Text shown »
───

Defense Evasion & Credential Access

Attackers frequently attempt to blind defenders and steal credentials immediately after gaining a foothold.

  • Log Clearing (T1070.002): Execution of rm, shred, or unlink targeting /var/log.

  • History Deletion (T1565.001): Deletion of .bash_history or .zsh_history.

  • Security Tool Disabling (T1562.004): Stopping services like iptables, firewalld, cbdaemon, falcon-sensor, or SELinux via systemctl.

  • Credential Access (T1565.001 / T1552.001): Modifying /etc/passwd or /etc/shadow, or copying these files to /tmp for exfiltration.

Persistence & Privilege Escalation

Advanced Threats & Execution

  • Execution from /tmp (T1036 / T1059.004): Processes executing from /tmp/ or /dev/shm, often combined with curl/wget for multi-stage payloads.

  • PTY Upgrades (T1059): Using python -c 'import pty; pty.spawn("/bin/bash")' to upgrade a dumb shell to a fully interactive TTY.

  • Crypto Mining (T1496): Execution arguments like --cpu-priority, --donate-level, stratum+tcp://, or connections to known Monero mining pools.

  • ESXi Ransomware (T1529): Execution of esxcli vm process kill, a known pre-encryption step for ESXiArgs ransomware.

  • Cloud Agent Hijacking (T1219.002): Unauthorized re-registration of the amazon-ssm-agent.

  • BPFDoor (T1106): Access to specific files associated with the BPFDoor APT rootkit.

Medium Priority & Cross-Platform Gaps

The following gaps represent alternative execution methods, specialized rootkits, and macOS-specific threats that should be addressed after Critical and High priorities are resolved.

  • Alternative Reverse Shells (T1059): Perl (fdopen+Socket) and Ruby (TCPSocket) reverse shell patterns.

───

Task to complete »
Transcribe the part of the Linux threat detection text starting with "Defense Evasion &" and going on through "SELinux via systemctl.". The items that follow the text are not needed for this work.

───

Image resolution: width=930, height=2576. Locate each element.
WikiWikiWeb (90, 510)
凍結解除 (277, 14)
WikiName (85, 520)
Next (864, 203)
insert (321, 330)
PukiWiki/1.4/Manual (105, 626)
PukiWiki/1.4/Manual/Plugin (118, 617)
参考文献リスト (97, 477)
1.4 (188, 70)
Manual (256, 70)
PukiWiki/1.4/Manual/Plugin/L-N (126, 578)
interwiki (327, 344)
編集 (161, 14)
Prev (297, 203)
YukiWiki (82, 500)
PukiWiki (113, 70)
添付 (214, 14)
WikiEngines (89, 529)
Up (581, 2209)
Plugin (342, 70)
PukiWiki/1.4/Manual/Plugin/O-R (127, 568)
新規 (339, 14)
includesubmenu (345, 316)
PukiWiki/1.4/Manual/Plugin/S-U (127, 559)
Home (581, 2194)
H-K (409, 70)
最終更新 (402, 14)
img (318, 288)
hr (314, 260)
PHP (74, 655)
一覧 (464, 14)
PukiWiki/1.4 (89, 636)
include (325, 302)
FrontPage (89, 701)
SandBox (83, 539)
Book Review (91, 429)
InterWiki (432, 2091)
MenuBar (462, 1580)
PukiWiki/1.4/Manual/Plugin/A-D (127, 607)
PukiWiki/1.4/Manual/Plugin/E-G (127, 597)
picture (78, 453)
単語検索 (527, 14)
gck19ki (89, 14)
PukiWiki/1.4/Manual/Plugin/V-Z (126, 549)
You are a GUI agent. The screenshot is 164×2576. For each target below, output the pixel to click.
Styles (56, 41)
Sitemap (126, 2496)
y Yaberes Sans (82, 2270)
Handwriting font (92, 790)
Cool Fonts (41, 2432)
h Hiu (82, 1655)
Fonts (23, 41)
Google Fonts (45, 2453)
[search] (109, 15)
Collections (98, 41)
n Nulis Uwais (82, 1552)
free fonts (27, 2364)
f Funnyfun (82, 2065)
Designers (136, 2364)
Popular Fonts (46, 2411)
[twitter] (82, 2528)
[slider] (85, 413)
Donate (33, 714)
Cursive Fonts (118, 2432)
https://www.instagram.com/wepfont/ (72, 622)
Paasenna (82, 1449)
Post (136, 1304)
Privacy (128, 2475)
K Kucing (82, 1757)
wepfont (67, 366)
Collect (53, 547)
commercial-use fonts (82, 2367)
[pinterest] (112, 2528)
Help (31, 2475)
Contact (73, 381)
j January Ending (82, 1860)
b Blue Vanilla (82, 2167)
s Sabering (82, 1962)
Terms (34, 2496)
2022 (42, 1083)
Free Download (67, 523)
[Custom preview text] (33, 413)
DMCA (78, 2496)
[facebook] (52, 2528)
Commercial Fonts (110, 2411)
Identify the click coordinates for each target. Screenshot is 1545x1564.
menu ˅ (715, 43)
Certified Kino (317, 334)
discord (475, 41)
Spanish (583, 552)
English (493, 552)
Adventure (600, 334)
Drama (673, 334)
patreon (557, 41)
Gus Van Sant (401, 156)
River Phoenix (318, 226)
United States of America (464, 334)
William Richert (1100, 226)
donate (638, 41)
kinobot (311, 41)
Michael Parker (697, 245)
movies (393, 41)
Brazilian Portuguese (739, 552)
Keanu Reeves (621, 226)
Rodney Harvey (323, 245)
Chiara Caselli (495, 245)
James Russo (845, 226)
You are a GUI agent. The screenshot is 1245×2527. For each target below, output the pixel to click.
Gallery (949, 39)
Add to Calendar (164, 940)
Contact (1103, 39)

───

Solution for this exercise »
Defense Evasion & Credential Access

Attackers frequently attempt to blind defenders and steal credentials immediately after gaining a foothold.

  • Log Clearing (T1070.002): Execution of rm, shred, or unlink targeting /var/log.

  • History Deletion (T1565.001): Deletion of .bash_history or .zsh_history.

  • Security Tool Disabling (T1562.004): Stopping services like iptables, firewalld, cbdaemon, falcon-sensor, or SELinux via systemctl.